"I won't answer your question." Repeated dozens of times like a mantra, this phrase enabled Peter Cherif to get through the first week of his trial without giving any account of the charges against him, primarily his role in the recruitment by Al-Qaeda in the Arabian Peninsula (AQAP) of his friend Chérif Kouachi to carry out the attack against French satirical newspaper Charlie Hebdo in 2015.
On Tuesday, September 24, the Paris Special Criminal Court considered the second part of this trial: Cherif's involvement in guarding three French aid workers kidnapped in Yemen by AQAP, which he has always denied. Against all expectations, Cherif admitted to the facts.

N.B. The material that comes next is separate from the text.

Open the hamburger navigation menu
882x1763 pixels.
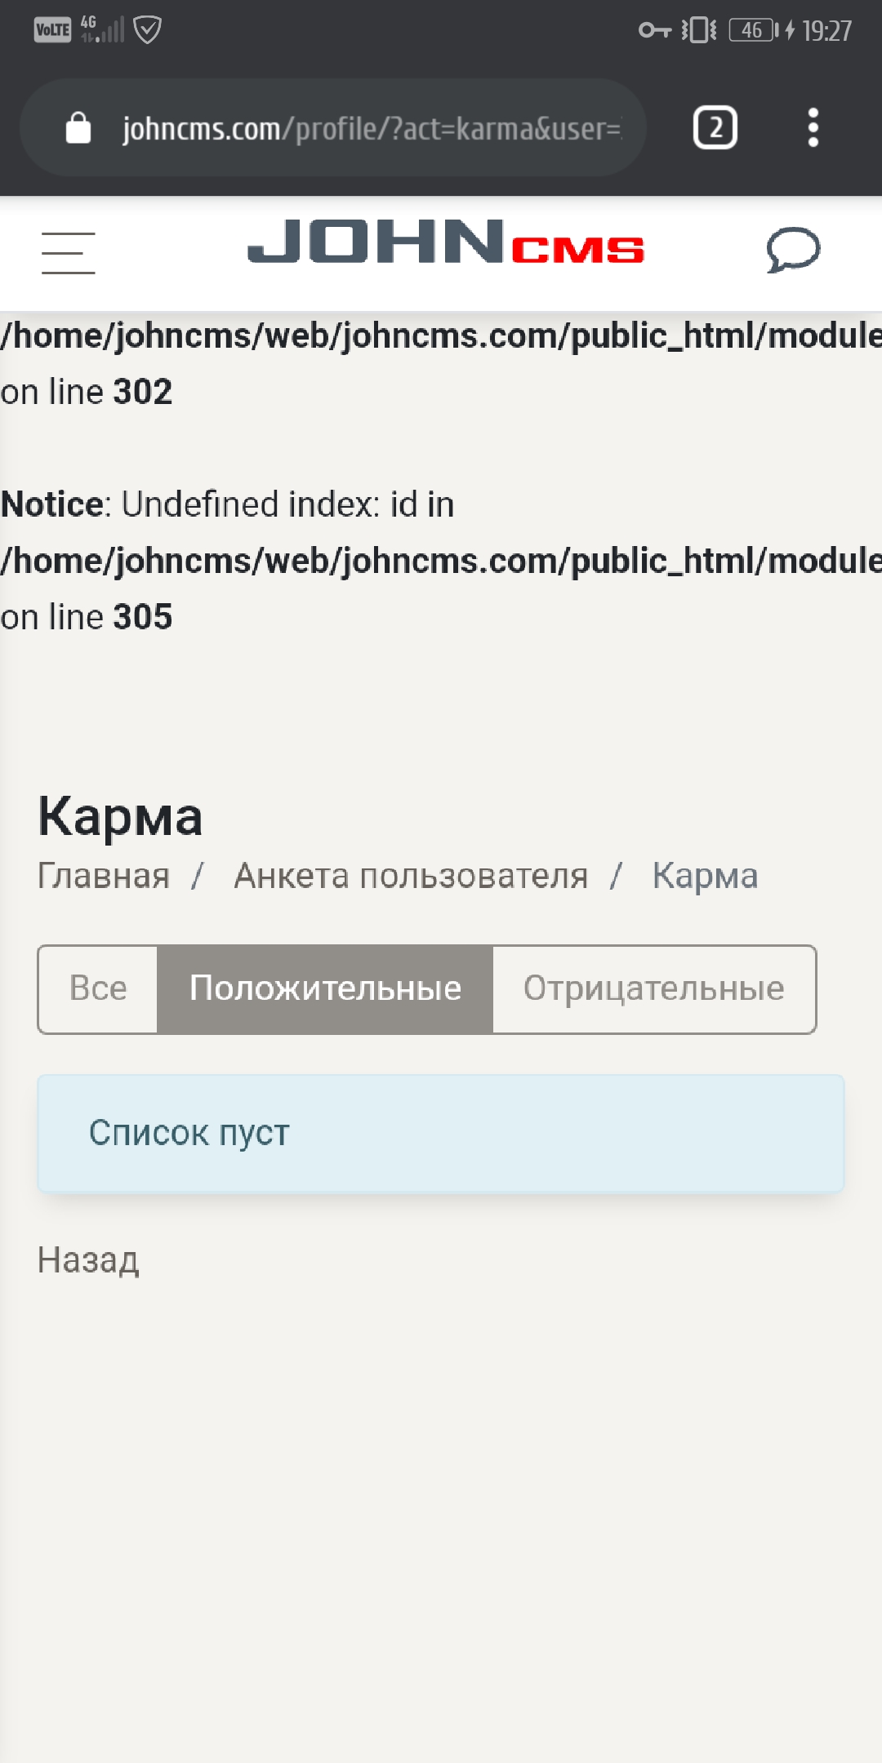click(x=69, y=252)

On May 28, 2011, three French nationals working for the NGO Triangle Génération Humanitaire – which was carrying out irrigation projects in Yemen – were kidnapped and held for almost six months. After their release, they claimed that a "translator," whom they nicknamed "the Frenchman," had acted as their interpreter during their detention. The translator's face was masked by a scarf, but there were several indications that he could have been Cherif, who happened to be the only French member of AQAP in Yemen.
Amélie M., 45, is now a nursery assistant. She was the first of the three former hostages to testify. "I came to Yemen as an aid worker; it had been a life project since I was a teenager, because I had become aware very early on of the things that were wrong in the world," she began.
On her way home one day with her two French colleagues, the three aid workers were kidnapped by a group of armed men and taken to a "cave" in the middle of the desert. This marked the start of a long ordeal of deprivation, anguish and nights spent in chains.
"We weren't mistreated," she said. But the young woman suffered from not being able to send any sign of life to those close to her, and from the constant feeling of "being a commodity, of being nothing."
"What can you tell us about the translator?" the presiding judge, Frédérique Aline, asked her. "I had the joy of hearing his words at the hearing yesterday and I had the feeling that it was clearly this voice that was present during my captivity," replied the former prisoner.
The president then turns to the accused: "Madame M. refers to you today as that voice. Do you wish to respond?" Cherif had spent most of his trial exercising his right to silence and everyone expected this to continue. But, in a barely audible voice, he said, "I am this translator." Then he went into a long monologue: "Her testimony is consistent with what I experienced. Nevertheless, the role I had was not simply what she perceived it to be. I was the translator, but I wasn't aware that aid workers had been kidnapped. I was called by the sheikh responsible for their abduction and he asked me to translate and stay with them to meet the needs of their captivity. I had my back up against the wall... Despite my ideology at the time, my conscience forbade me to harm them. I was very ashamed by what I was being asked to do."